+++ Excerpted text +++

These stories and more contemplate our current reality with both frankness and hard-earned hopefulness, realism and fabulism, tackling parenthood, environment and the absurd-but-unavoidable daily toil of worrying about mundane matters when we’ve entered “an era of unknowability, of persistent strangeness.”
American Refuge: True Stories of the Refugee Experience by Diya Abdo (appearing at Scup September 8 at 6 p.m.)
In this intimate and eye-opening book, Diya Abdo — U.S. immigrant, English professor, activist and daughter of refugees — shares the stories of seven refugees. Coming from around the world, they’re welcomed by Every Campus A Refuge (ECAR), an organization Diya founded to leverage existing resources at colleges to provide temporary shelter to refugee families.
The lives explored in American Refuge include the artist who, before he created the illustration on the cover of this book, narrowly escaped two assassination attempts in Iraq and now works at Tyson cutting chicken.
We learn that these refugees from Burma, Burundi, Iraq, Palestine, Syria and Uganda lived in homes they loved, left against their will and moved to countries without access or rights. They were among the 1 percent of the “lucky” few to resettle after a long wait, almost certain never to return to the homes they never wanted to leave. We learn that anybody, at any time, can become a refugee.

+++ Dataset content +++

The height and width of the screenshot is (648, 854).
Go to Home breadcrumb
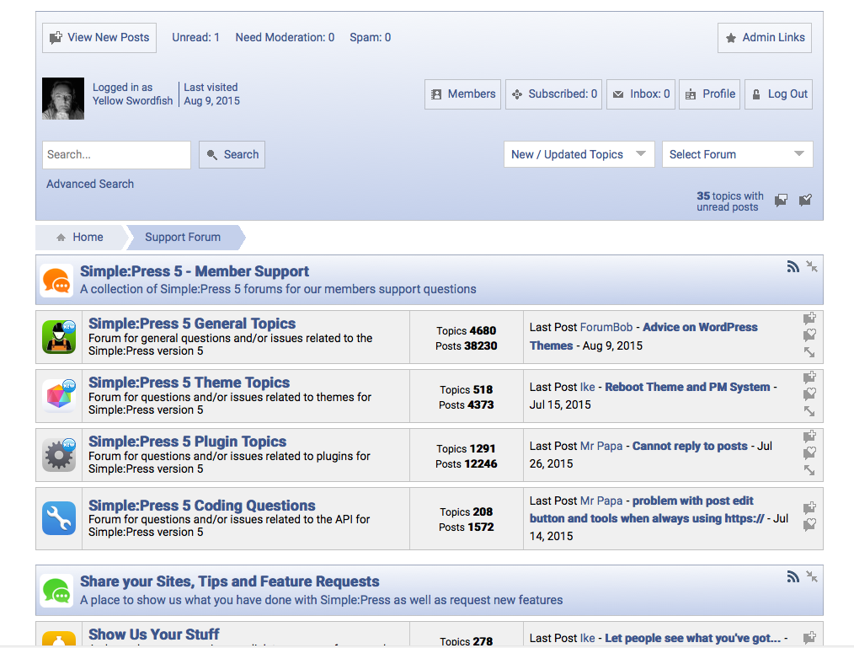click(80, 238)
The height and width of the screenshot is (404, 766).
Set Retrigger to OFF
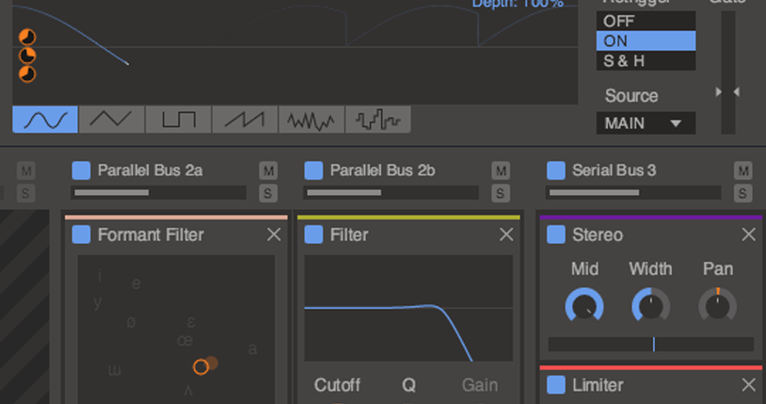click(x=646, y=21)
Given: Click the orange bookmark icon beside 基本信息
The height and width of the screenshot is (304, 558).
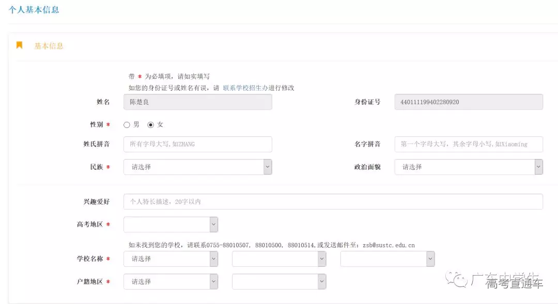Looking at the screenshot, I should [20, 45].
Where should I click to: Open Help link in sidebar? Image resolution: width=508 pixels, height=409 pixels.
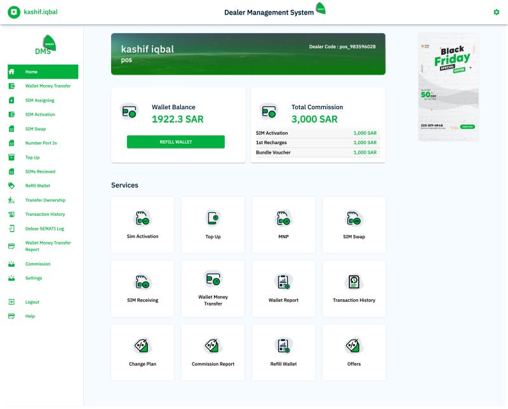tap(30, 316)
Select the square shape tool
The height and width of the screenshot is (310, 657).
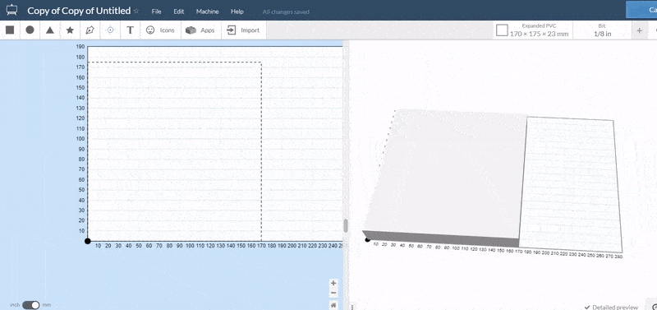click(x=10, y=30)
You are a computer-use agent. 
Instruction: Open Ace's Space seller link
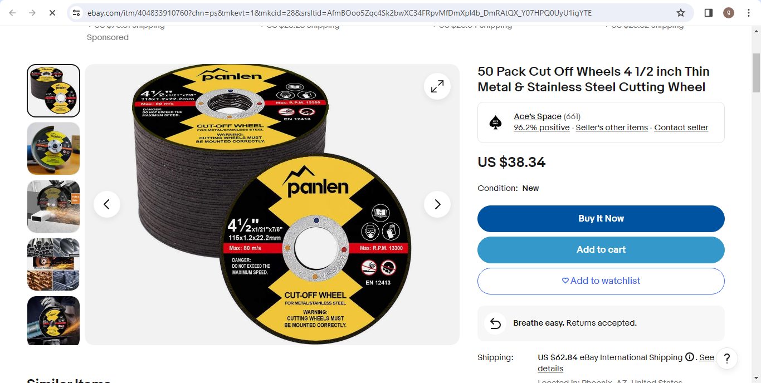coord(538,116)
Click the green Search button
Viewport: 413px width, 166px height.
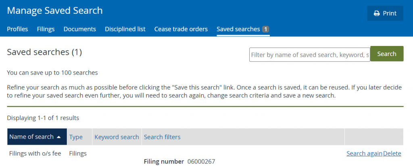coord(387,54)
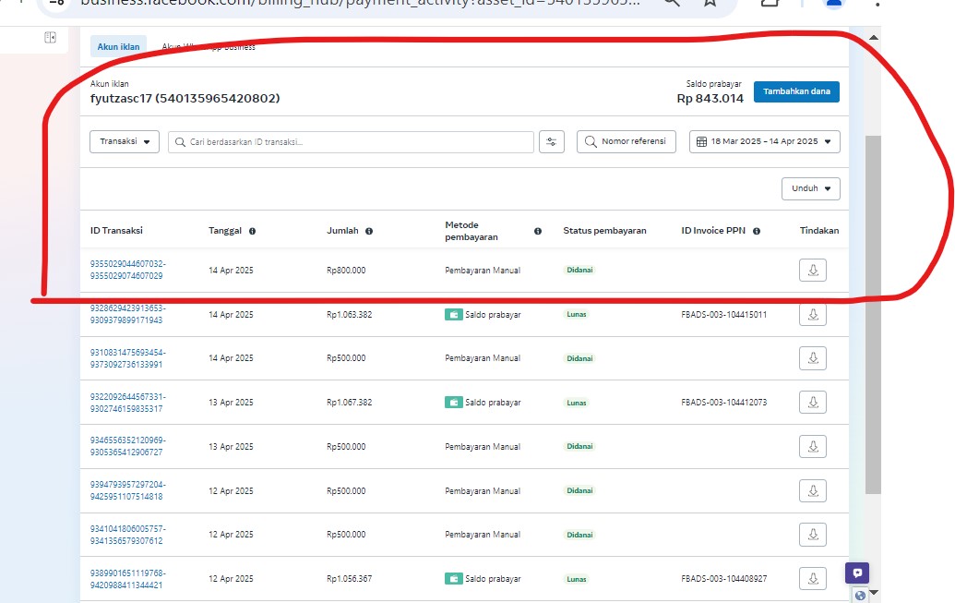This screenshot has width=955, height=603.
Task: Click the transaction ID search field
Action: [351, 142]
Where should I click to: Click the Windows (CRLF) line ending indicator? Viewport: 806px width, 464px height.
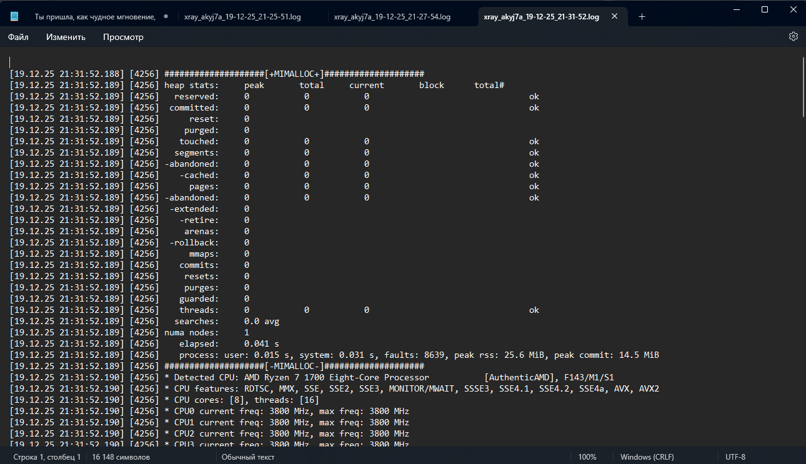click(x=647, y=457)
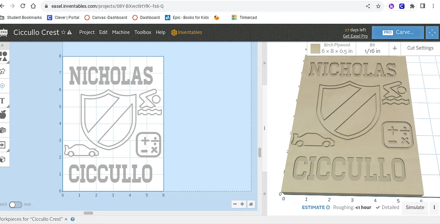Open the Shapes tool in sidebar
Viewport: 440px width, 224px height.
click(3, 56)
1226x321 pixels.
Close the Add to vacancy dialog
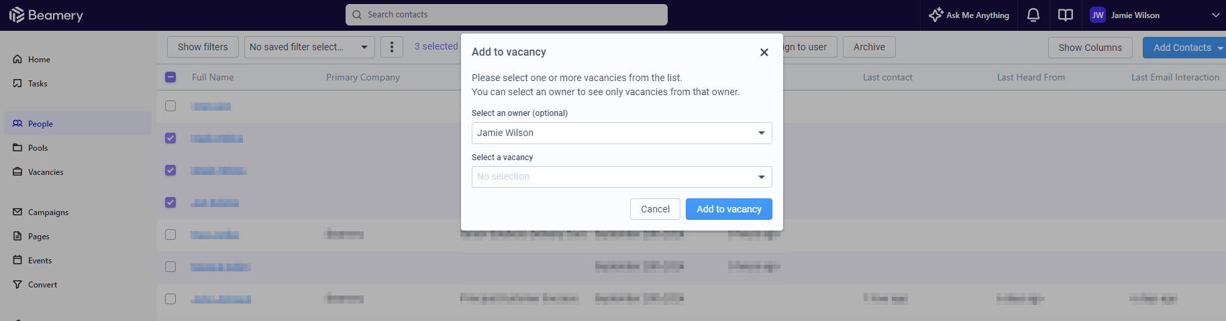(x=764, y=52)
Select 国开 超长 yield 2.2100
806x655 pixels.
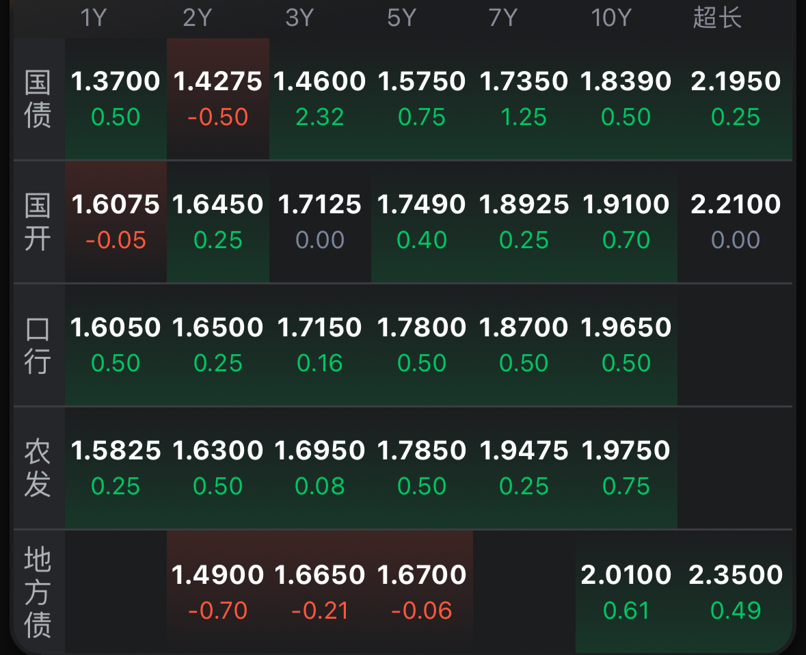click(x=736, y=222)

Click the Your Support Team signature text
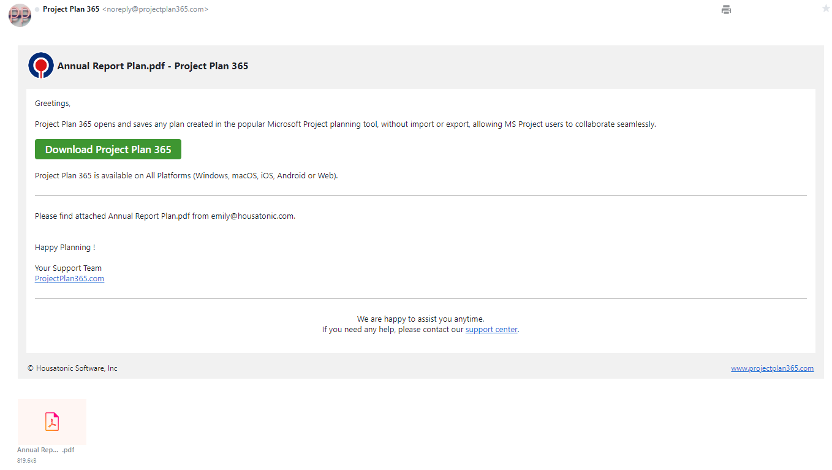tap(68, 268)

+++

Task requirements:
Transcribe the part of the book-listing excerpt that begins at "American Refuge: True" and stops after "Tyson cutting chicken.".

Solved problem:
American Refuge: True Stories of the Refugee Experience by Diya Abdo (appearing at Scup September 8 at 6 p.m.)
In this intimate and eye-opening book, Diya Abdo — U.S. immigrant, English professor, activist and daughter of refugees — shares the stories of seven refugees. Coming from around the world, they’re welcomed by Every Campus A Refuge (ECAR), an organization Diya founded to leverage existing resources at colleges to provide temporary shelter to refugee families.
The lives explored in American Refuge include the artist who, before he created the illustration on the cover of this book, narrowly escaped two assassination attempts in Iraq and now works at Tyson cutting chicken.